O sujeito tem um corpo e só um. Tem um corpo não quer dizer ele é um corpo… “ele teinhum… e não: ele éum… corp/aninhado” (Lacan, 2003, p. 561). Se enveredássemos por esta vertente – ele é um corpo – estaríamos reduzindo-o ao organismo vivo e promovendo o apagamento do sujeito dividido, do corpo falante, até mesmo da psicanálise, posto que seria um corpo reduzido à máquina neuronal, que faz sinapses e secreta hormônios, enzimas, sem considerar o encontro do organismo vivente com a linguagem. “Ser reduzido ao corpo, ser o corpo, ao invés de ter um corpo, é tornar-se corpo signo, corpo real sem o laço com a corpsificação do simbólico, o impossível do real e a consistência do imaginário” (Mucida, 2020).
O sujeito não é carne, é falta de carne, marcado pela perda. Ele não é seu corpo, mas “ele não é sem corpo, ele o tem” (Soler, 2001-02/2019, p. 24) e fala com seu corpo, ou seja, “o corpo pulsional não é um corpo animal (…) o falante é um mutante na escala animal” (Soler, Op. cit. p. 17). Trata-se, portanto, de um corpo transformado, desnaturado, corpo falante, sintomático e pulsional, acolhendo o termo pulsão como efeito de linguagem.
Retomando a frase “o sujeito tem um corpo e um só”, visando realçar o final da frase, e um só. Tendo a ler da seguinte forma: o ser falante não tem o corpo do outro, mesmo que queira prendê-lo num abraço apertado. Entre o homem (falante) e o mundo, há o muro… o muro da linguagem, l’amur, (a)muro. Ou, ainda, “no milímetro que nos separa cabem todos os abismos” (Andrade, 2002).
Se você, leitor, está se perguntando – Como é isso? -, direi que os prelúdios servem à função “abre-alas”, dando passagem ao seu desejo e questões.
Referências:
ANDRADE, C.D. Poesia Completa. Rio de Janeiro: Nova Aguillar, 2002.

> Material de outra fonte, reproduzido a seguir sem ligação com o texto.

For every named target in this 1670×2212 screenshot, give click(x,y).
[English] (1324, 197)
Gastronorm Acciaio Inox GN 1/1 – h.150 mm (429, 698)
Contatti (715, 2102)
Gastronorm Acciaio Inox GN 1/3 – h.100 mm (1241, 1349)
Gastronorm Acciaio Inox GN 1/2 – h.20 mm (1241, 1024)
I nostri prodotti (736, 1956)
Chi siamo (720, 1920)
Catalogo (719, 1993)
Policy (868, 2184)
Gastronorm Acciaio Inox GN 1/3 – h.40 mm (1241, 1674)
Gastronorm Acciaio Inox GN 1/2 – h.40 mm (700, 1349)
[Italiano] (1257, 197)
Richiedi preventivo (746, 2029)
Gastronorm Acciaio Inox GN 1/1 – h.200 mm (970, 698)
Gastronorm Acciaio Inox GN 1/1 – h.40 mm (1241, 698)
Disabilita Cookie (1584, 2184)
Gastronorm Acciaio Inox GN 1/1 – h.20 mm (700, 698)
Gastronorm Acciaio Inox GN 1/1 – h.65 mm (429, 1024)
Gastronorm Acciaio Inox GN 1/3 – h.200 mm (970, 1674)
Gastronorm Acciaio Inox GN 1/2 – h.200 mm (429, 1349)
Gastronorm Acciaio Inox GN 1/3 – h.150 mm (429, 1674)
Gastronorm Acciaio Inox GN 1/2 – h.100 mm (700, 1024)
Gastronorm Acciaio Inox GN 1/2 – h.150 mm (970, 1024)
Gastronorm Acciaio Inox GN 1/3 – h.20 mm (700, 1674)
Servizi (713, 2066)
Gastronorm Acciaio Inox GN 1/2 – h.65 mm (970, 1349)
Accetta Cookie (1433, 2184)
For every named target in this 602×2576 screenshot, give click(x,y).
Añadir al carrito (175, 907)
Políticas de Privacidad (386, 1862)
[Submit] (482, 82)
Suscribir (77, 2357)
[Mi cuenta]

GERBASE, J. Atos de fala. Salvador: Associação Científica Campo Psicanalítico, 2015.
MUCIDA, A. III Prelúdio do V Colóquio FCL Rede Diagonal Brasil, 2020.
LACAN, J. (1964) O seminário, livro 11: os quatro conceitos fundamentais. Versão brasileira M. D. Magno. Rio de Janeiro: Zahar, 1985. 269p.
______. (1972-73) O seminário, livro 20: mais, ainda. Versão brasileira M. D. Magno. Rio de Janeiro: Zahar, 1985. 201p.
_______. Joyce, o Sintoma. In: Outros Escritos. Tradução: Vera Ribeiro. Rio de Janeiro: Jorge Zahar Ed., 2003.
SOLER, C. O em-corpo do sujeito: seminário 2001-2002. Tradução: Graça Pamplona, Sonia Magalhães. Salvador: Álgama, 2019.